The suit was brought by the Center for Constitutional Rights, CCR, and alleges that the NYPD's policy is based "not on reasonable suspicion of individuals but on racial profiling."
The New York Times' story then repeats statistics offered by the CCR's Assistant Legal Director, Christopher Dunn. "In 2010, city officers made more street stops -- 601,055 -- than in any previous 12-month period." The story editorializes: "As a practical matter, the stops display a measurable racial disparity: black and Hispanic people generally represent more than 85 percent of those stopped by the police, though their combined populations make up a small share of the city's racial composition."
Police Commissioner Raymond W. Kelly's position is that "The racial breakdown of the stops correlates to the racial breakdown of crime suspects."

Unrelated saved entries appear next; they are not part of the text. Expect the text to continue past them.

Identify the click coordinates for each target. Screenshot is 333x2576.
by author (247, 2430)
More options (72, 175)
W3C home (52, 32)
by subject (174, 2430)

If you skip from the NY Times to City Journal, they provide the percentage of those groups who commit violent crimes. According to City Journal's Heather MacDonald:
"Blacks committed 66 percent of all violent crimes in the first half of 2009 (though they were only 55 percent of all stops and only 23 percent of the city's population). Blacks committed 80 percent of all shootings in the first half of 2009. Together, blacks and Hispanics committed 98 percent of all shootings. Blacks committed nearly 70 percent of all robberies. Whites, by contrast, committed 5 percent of all violent crimes in the first half of 2009, though they are 35 percent of the city's population (and were 10 percent of all stops). They committed 1.8 percent of all shootings and less than 5 percent of all robberies."
According to The New York Times and the CCR, police should respond to crimes only in proportion to population statistics. They should deploy as many officers to Central Park South as to Bedford/Stuyvesant. And they should stop and frisk only a percentage of minority suspects.
Since 1994, the NYPD has aggressively deployed officers to high crime districts and kept careful tabs on patterns of criminal activity. Crime has dropped 77 percent, to levels not seen since the early 1960s. In its reply brief, the NYPD pointed out that it deploys resources based upon crime statistics, witnesses and citizen complaints -- the successful CompStat program. What it could have added is that most of those complaints come from law-abiding blacks and Hispanics.
The New York Times is fixated on the idea of racial profiling. No doubt they missed the news that about half of the members of the NYPD are members of minority groups themselves.
Either way, no matter what side of this story you believe, how should a cop look for a concealed weapon?
Former NYPD officer Dan Mahoney started a writing career in 1994. His first book, Detective First Grade, opened with a little dissertation on police officer's observations of other people.
Specifically, how to spot a concealed weapon.
Robert T. Gallagher, a former dectitive of the NYPD Anti-robbery Tactical Unit, has taken it once step further, and has come up with a complete diagram [see picture].
Notice that the diagram covers only body positions, and clothing, and how clothes settle around a weapon. You might want to study the diagram closely, and use some situational awareness to check them out.